All'inizio del '900 infatti i dati sul tempo venivano raccolti praticamente in tutte le regioni della Terra e le osservazioni, inviate dalle stazioni, diventavano tabulati, statistiche, mappe, analisi, descrizioni. Venivano impiegati gli strumenti più avanzati, e anzi la meteorologia diventava una scienza di frontiera, dove si sperimentavano le nuove tecnologie. Alle stazioni su terra, alle navi meteo, ai palloni sonda e agli aquiloni, si aggiungevano via via le boe galleggianti, gli aerei dell'aviazione militare e civile, i radar, i satelliti mobili e quelli geostazionari (come il celebre Meteosat). La massa di dati fornita da queste strumentazioni diventava presto imponente, ma la capacità pratica di elaborare tali misure, agli inizi del XX secolo, era minima nonostante le regole di questa scienza, enunciate dal chimico francese Antoine Laurent de Lavoisier nel Settecento, si fossero ormai trasformate in equazioni matematiche grazie a personaggi come il meteorologo norvegese Vilhelm Bjerknes e il matematico inglese Lewis Fry Richardson.

 

Richardson in un libro pubblicato nel 1922 da titolo Weather Prediction by Numerical Proces, illustrava che la complessità della previsione meteorologica derivava dal gran numero di calcoli necessari. Egli stimava che la previsione del tempo su tutto il pianeta avrebbe richiesto 64.000 calcolatori umani. In questo scenario appariva chiaro che un grande contributo per risolvere il problema poteva essere dato dal trattamento automatico dei dati numerici.

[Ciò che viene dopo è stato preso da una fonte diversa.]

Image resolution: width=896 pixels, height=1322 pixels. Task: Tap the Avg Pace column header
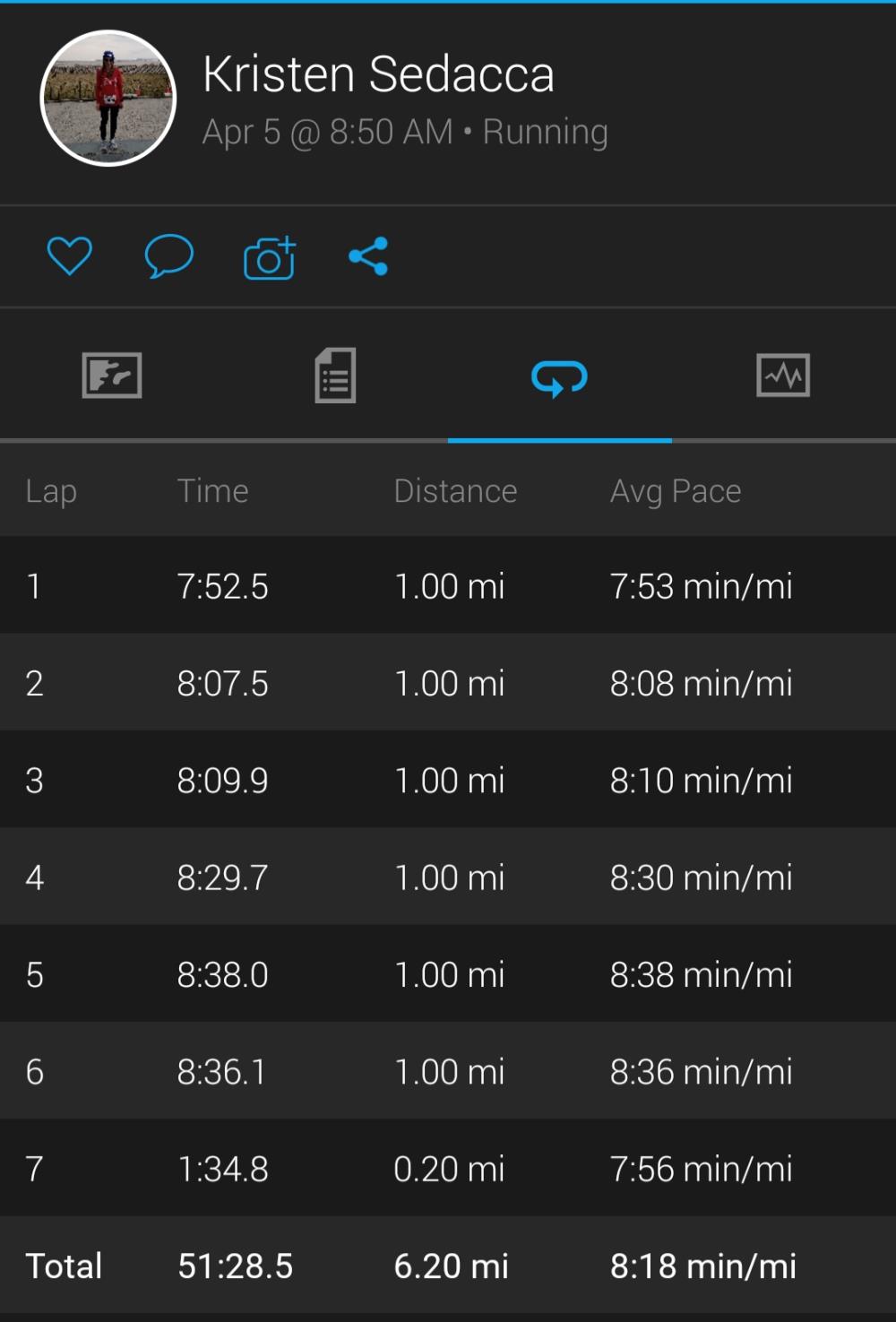click(x=676, y=491)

Partendo da questa idea von Neumann, Vladimir K. Zworykin (un ingegnere che collaborava all’Electronic Computer Project (ECP) e che è considerato il padre della televisione), Francis W. Reichelderfer (direttore del servizio meteorologico statunitense) e il meteorologo Carl-Gustav Rossby diedero vita ad una serie di ricerche meteorologiche che costituirono un vero progetto nell’ambito dell’ECP. Partendo dall’obiettivo di migliorare i risultati di Richardson, furono elaborati modelli dell’atmosfera a due e a tre dimensioni che vennero messi alla prova applicandoli a casi specifici e nel 1953 furono affrontati gli aspetti teorici e numerici del problema della circolazione generale dell’atmosfera. I risultati raggiunti fecero sì che il servizio meteorologico civile e le diverse organizzazioni militari si interessassero al progetto tanto che nel 1954 nacque la Joint Numerical Water Prediction Unit.